Scheduling calendar events with temporal constraints across multi-turn conversations
Conflict resolution when new events overlap with existing ones
Maintaining permanent constraints during rescheduling
Producing valid JSON calendar output in the required format

Compute Requirements

Nemotron Calendar V2 does not require a sandbox. It has minimal compute requirements.

License

CC-BY-4.0.

Tasks

There are 9,915 tasks across two splits:

Split	Tasks
train	9,659
validation	256

Each task presents a multi-turn conversation (4-50 messages, mean 28.7) containing system instructions, user requests, and prior assistant responses. The agent must provide the next assistant response with the complete updated calendar. The expected calendar state has 1-8 events per task (mean 5.2).

Reward Structure

This is a sparse, binary reward environment. The agent calls the answer tool once with its calendar response.

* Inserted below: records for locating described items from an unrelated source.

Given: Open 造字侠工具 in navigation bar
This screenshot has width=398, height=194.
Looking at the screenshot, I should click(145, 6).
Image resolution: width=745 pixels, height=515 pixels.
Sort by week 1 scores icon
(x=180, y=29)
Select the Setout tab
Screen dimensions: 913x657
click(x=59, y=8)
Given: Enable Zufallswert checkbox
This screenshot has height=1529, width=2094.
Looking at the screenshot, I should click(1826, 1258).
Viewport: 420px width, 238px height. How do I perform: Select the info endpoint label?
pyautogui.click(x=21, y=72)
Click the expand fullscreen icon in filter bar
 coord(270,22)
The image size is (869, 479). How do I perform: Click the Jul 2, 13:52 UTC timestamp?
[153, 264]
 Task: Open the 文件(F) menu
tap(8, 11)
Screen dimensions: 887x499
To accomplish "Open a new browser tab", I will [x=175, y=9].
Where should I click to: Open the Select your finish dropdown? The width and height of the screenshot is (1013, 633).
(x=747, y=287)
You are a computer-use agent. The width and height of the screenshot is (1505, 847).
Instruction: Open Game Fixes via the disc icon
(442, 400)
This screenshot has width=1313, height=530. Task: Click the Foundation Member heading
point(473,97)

The response is graded deterministically against the expected calendar state:

$$\text{Reward} = \begin{cases} 1 & \text{if all checks pass} \ 0 & \text{otherwise} \end{cases}$$

Checks performed:

No <think> tags in response
Valid JSON list extracted from response
Correct number of events
No overlapping events
All constraints satisfied (duration, time window, before/after/at/between constraints)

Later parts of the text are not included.